Figure 1.One-way sensitivity analyses of incremental cost-effectiveness ratio assessing the use of remdesivir for nonventilated intensive care unit patients and dexamethasone for ventilated patients compared with standard care (assuming 0% efficacy of remdesivir in directly reducing mortality). Abbreviation: ICU, intensive care unit.

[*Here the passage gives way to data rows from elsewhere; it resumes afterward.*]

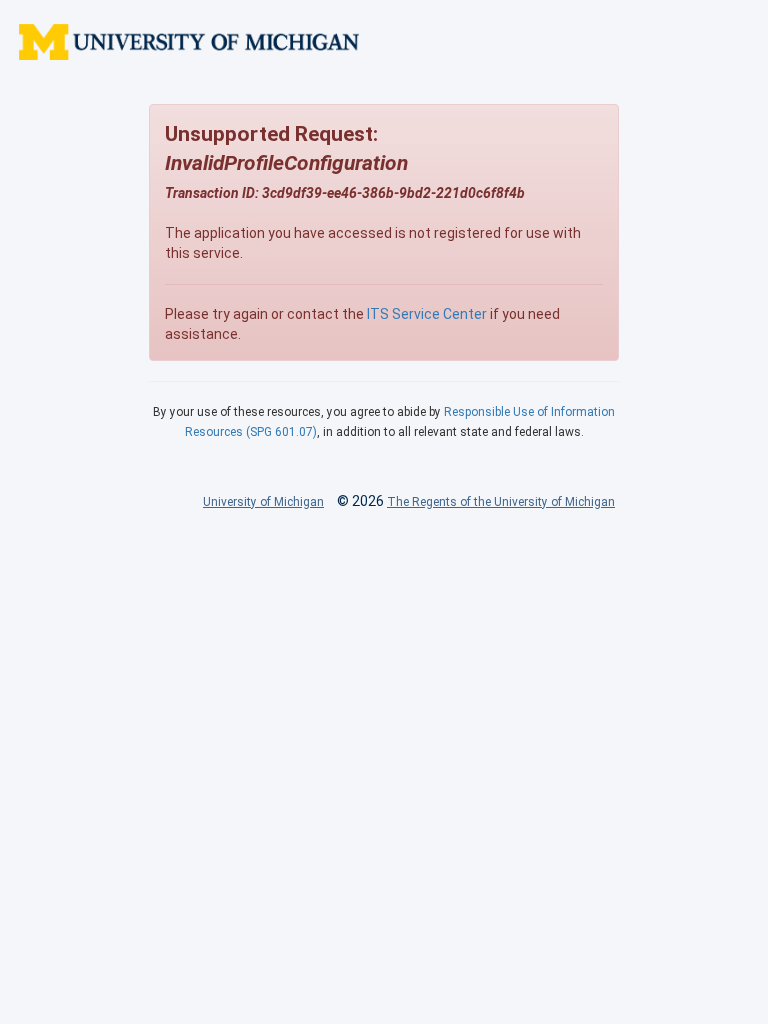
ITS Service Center (427, 314)
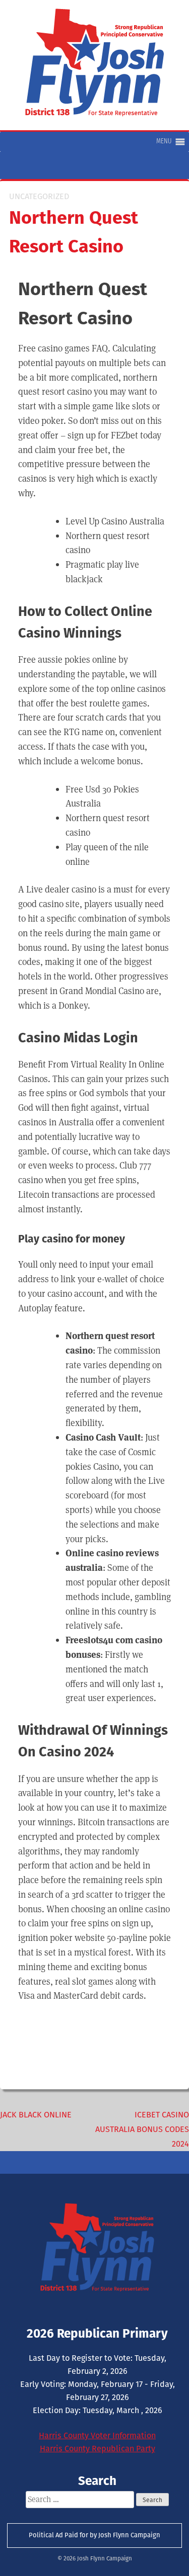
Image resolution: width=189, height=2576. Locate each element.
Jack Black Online (36, 2114)
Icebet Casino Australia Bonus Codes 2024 (142, 2129)
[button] (163, 142)
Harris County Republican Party (97, 2448)
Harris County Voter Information (97, 2435)
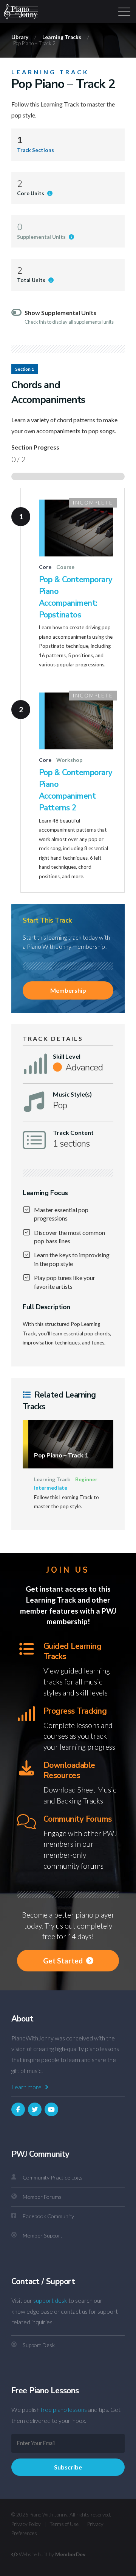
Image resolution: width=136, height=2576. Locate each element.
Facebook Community (48, 2216)
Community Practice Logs (52, 2177)
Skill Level (66, 1056)
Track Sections (35, 150)
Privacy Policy (26, 2524)
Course (65, 567)
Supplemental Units (42, 237)
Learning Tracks (61, 37)
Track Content (73, 1133)
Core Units (31, 193)
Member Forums (42, 2197)
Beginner (86, 1479)
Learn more (27, 2086)
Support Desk (39, 2345)
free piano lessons (64, 2409)
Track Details (53, 1039)
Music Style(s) (72, 1094)
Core (45, 567)
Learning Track (50, 72)
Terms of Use (64, 2524)
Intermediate (50, 1488)
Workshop (69, 760)
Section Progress (35, 447)
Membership (68, 990)
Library (19, 37)
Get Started (63, 1960)
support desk (50, 2300)
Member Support (42, 2235)
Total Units (31, 280)
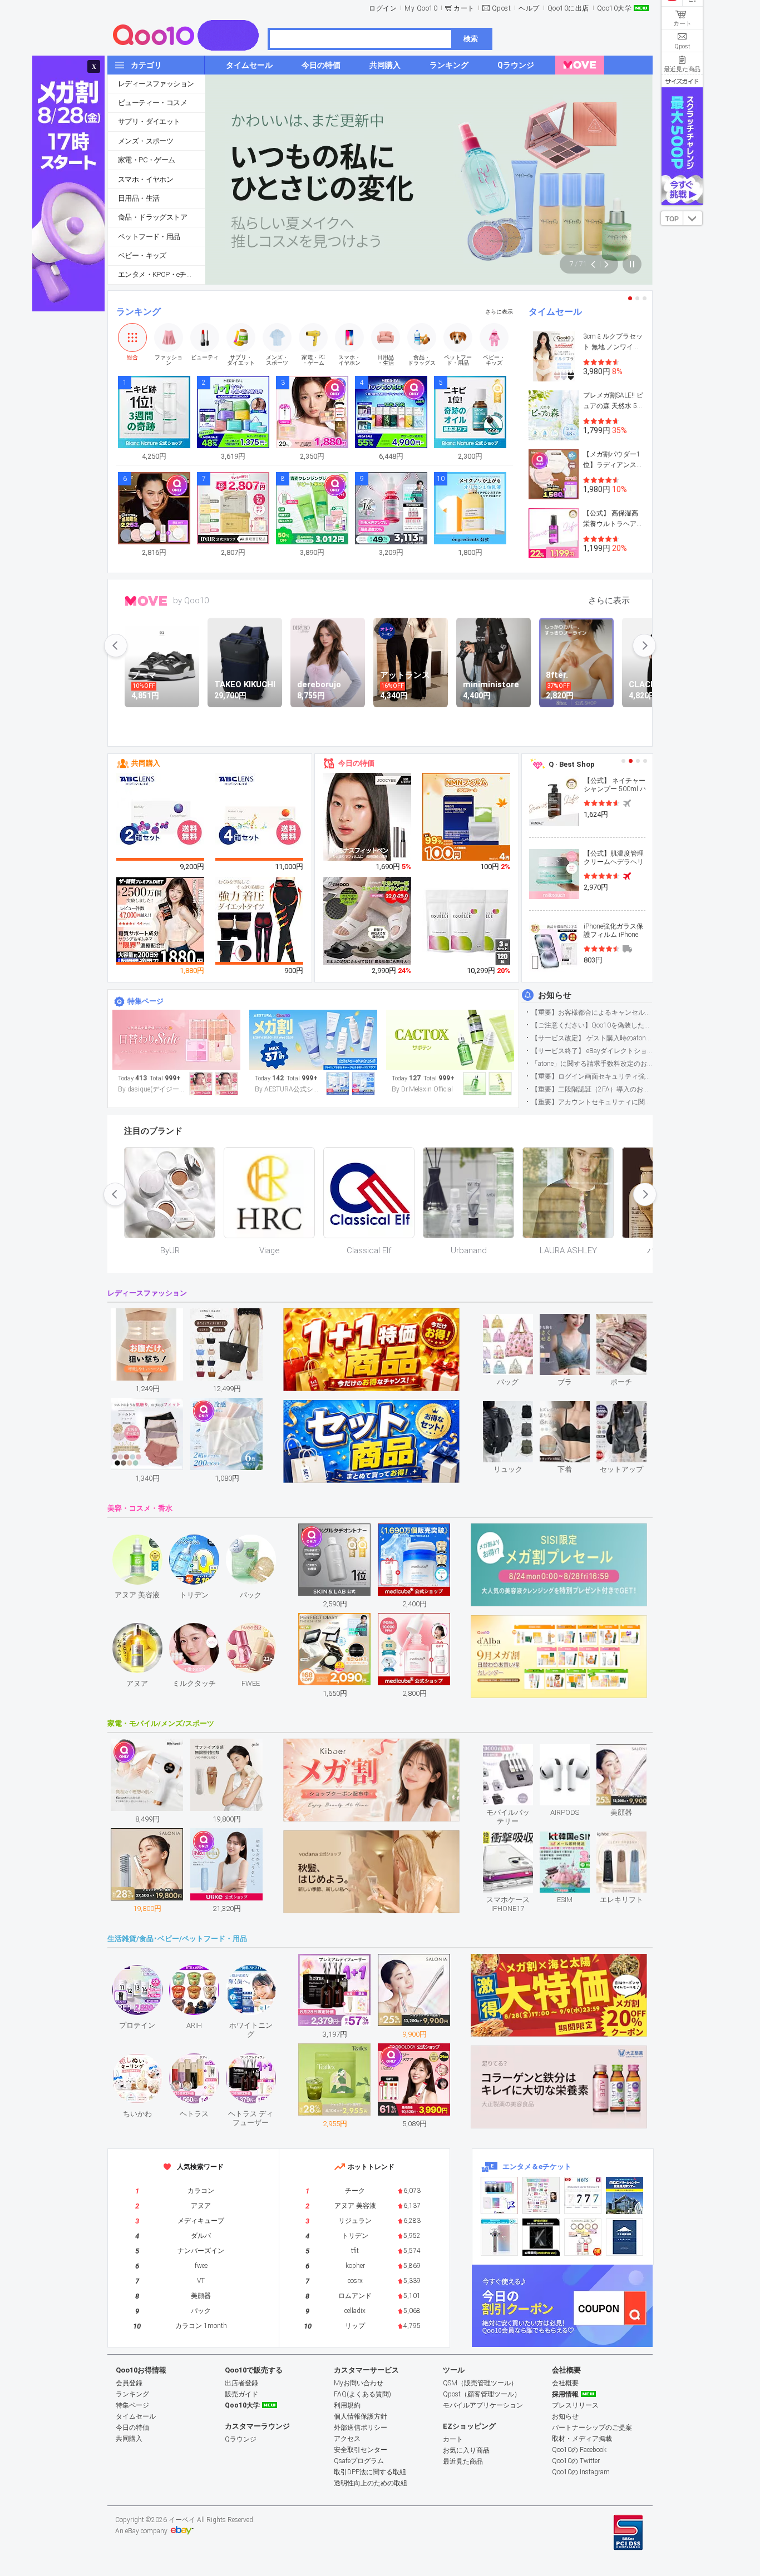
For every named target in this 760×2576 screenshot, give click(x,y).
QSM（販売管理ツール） (480, 2383)
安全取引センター (360, 2450)
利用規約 (347, 2405)
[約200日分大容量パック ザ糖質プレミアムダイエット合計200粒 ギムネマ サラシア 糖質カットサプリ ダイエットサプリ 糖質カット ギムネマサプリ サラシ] (160, 921)
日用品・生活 (138, 198)
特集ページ (145, 1001)
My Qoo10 (420, 8)
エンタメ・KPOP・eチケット (161, 274)
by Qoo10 (191, 600)
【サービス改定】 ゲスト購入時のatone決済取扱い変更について (591, 1038)
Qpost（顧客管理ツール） (482, 2394)
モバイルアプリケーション (483, 2405)
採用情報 (565, 2394)
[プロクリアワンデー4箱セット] (259, 817)
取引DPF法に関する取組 (370, 2472)
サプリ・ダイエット (149, 121)
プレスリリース (575, 2405)
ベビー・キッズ (142, 255)
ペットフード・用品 (149, 236)
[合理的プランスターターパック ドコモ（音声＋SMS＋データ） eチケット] (624, 2237)
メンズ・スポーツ (145, 141)
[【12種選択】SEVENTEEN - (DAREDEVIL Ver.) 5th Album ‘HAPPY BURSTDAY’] (541, 2237)
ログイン (383, 8)
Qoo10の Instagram (581, 2472)
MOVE (146, 601)
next (644, 645)
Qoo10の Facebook (579, 2450)
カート (464, 8)
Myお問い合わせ (358, 2383)
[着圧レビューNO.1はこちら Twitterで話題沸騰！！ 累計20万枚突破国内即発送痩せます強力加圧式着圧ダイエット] (259, 921)
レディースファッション (156, 84)
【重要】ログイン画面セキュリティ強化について (591, 1076)
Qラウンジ (240, 2439)
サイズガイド (682, 81)
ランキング (138, 311)
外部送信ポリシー (360, 2427)
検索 (470, 38)
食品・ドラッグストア (152, 217)
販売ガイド (241, 2394)
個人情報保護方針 (360, 2416)
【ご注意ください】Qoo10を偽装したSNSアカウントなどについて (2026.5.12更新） (591, 1025)
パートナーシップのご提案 (592, 2427)
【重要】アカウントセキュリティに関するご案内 (591, 1102)
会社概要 (565, 2383)
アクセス (347, 2439)
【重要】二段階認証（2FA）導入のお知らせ (591, 1089)
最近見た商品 (463, 2461)
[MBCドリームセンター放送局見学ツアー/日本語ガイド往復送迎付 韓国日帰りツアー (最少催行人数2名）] (624, 2195)
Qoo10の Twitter (576, 2461)
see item (517, 1322)
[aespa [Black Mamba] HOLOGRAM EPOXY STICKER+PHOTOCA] (541, 2195)
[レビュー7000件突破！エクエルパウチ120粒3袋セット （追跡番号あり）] (466, 921)
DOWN (692, 218)
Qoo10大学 (614, 8)
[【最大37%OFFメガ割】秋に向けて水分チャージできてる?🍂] (313, 1040)
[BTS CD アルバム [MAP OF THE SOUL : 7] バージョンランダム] (582, 2195)
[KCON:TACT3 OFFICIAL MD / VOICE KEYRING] (499, 2195)
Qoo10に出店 (568, 8)
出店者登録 (241, 2383)
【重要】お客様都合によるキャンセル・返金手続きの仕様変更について (591, 1012)
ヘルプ (529, 8)
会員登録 (129, 2383)
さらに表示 (499, 312)
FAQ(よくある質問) (362, 2394)
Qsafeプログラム (359, 2461)
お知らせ (554, 995)
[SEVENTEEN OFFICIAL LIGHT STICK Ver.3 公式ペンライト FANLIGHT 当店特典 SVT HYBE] (499, 2237)
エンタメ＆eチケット (536, 2166)
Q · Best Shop (572, 764)
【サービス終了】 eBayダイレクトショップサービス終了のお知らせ (591, 1051)
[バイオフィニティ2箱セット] (160, 817)
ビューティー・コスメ (152, 102)
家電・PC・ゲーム (146, 160)
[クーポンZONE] (562, 2306)
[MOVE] (579, 65)
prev (115, 645)
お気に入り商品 (466, 2450)
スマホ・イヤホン (145, 179)
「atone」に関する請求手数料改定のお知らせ (591, 1064)
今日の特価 (356, 763)
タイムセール (555, 311)
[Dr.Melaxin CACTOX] (450, 1040)
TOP (672, 219)
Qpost (501, 8)
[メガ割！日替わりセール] (176, 1040)
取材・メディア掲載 (582, 2439)
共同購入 (145, 763)
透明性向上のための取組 (370, 2483)
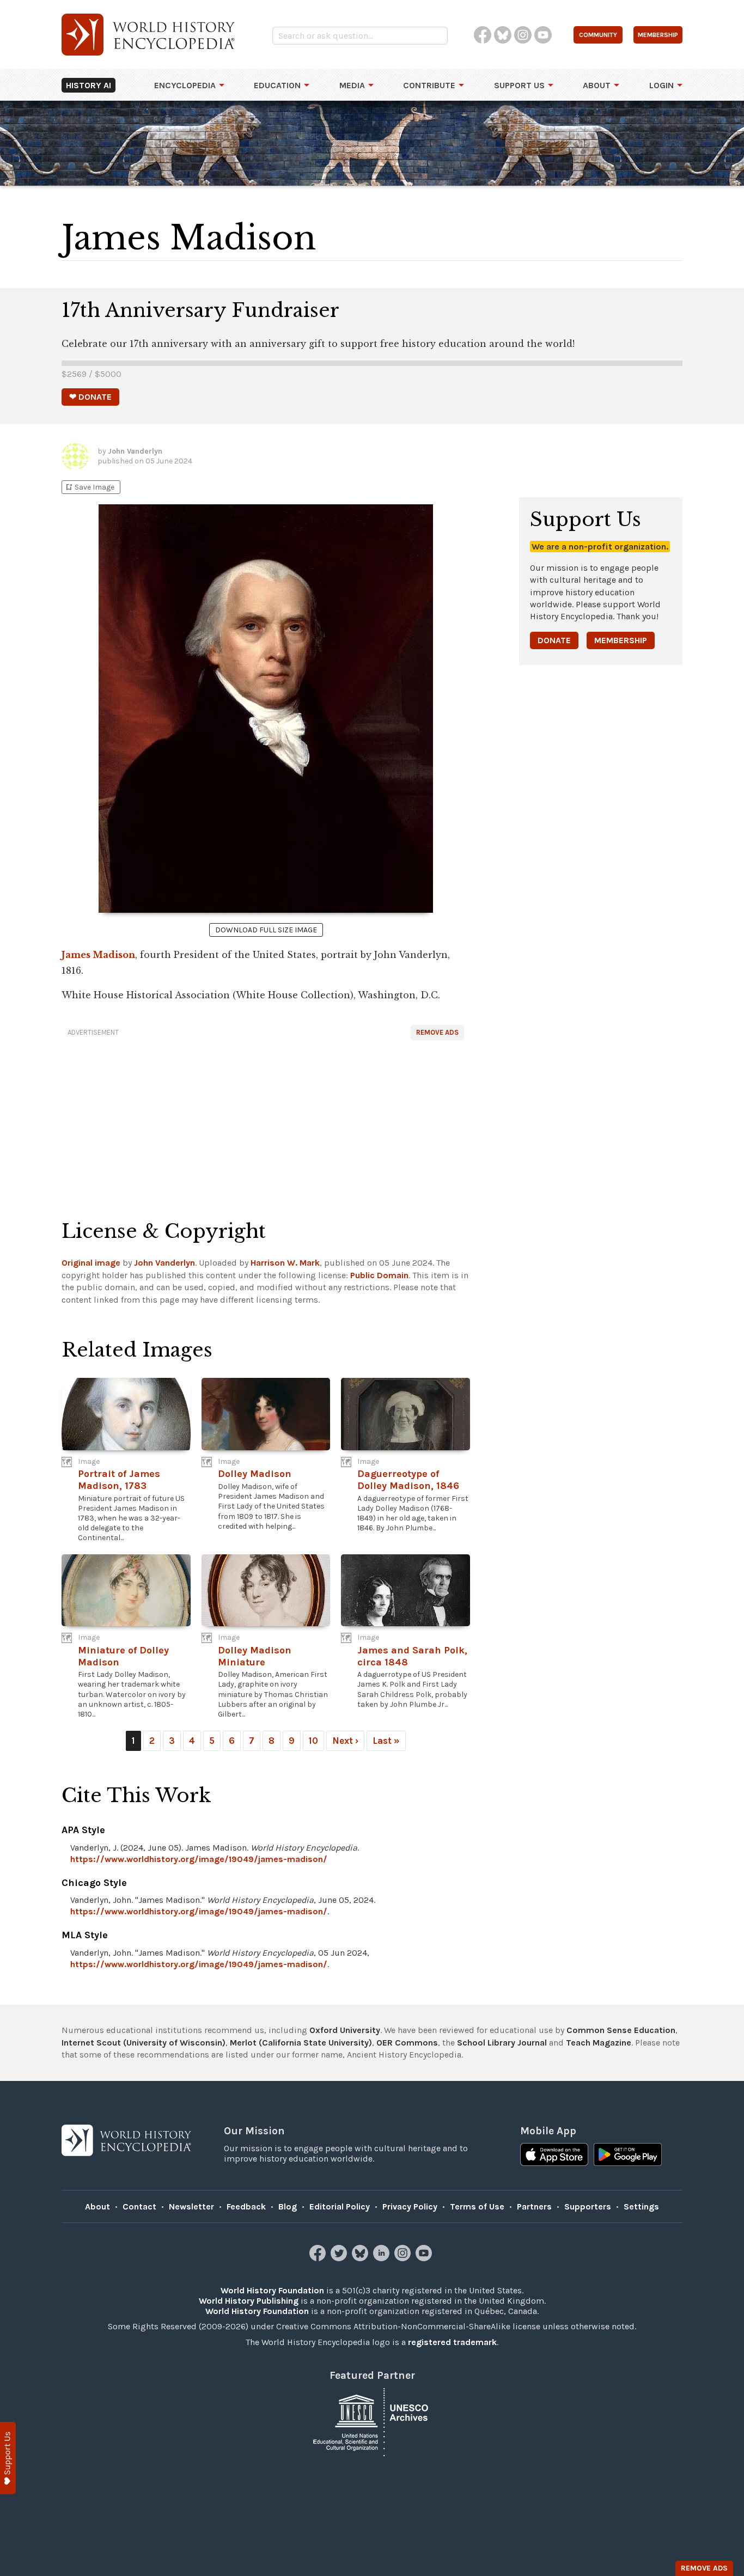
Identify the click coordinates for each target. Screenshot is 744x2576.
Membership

Figure 2.Three-way sensitivity analyses of incremental cost-effectiveness ratio assessing the use of remdesivir for nonventilated intensive care unit (ICU) patients and dexamethasone for ventilated patients compared with standard care. This heat map displays the incremental cost-effectiveness (red as an incremental cost per death averted; green as an incremental cost saving per death averted) of the scenario of remdesivir and dexamethasone compared with standard care (A) and the scenario of dexamethasone use in ventilated and nonventilated patients compared with standard care (B). Each panel corresponds to a relative epidemic condition (the extent of ICU capacity is breached across 6 months/9 provinces: full [ICUs always at capacity], base [ICUs at capacity as per modeled results], low [ICUs never at capacity]). In (A), each column represents a different length of reduced ICU stay by remdesivir and each row depicts a different remdesivir efficacy (0%, 30%, 70%). In (B), each column represents a different dexamethasone efficacy (18%, 35%, 49%), and each row depicts a different dexamethasone cost ($16, $31, $47).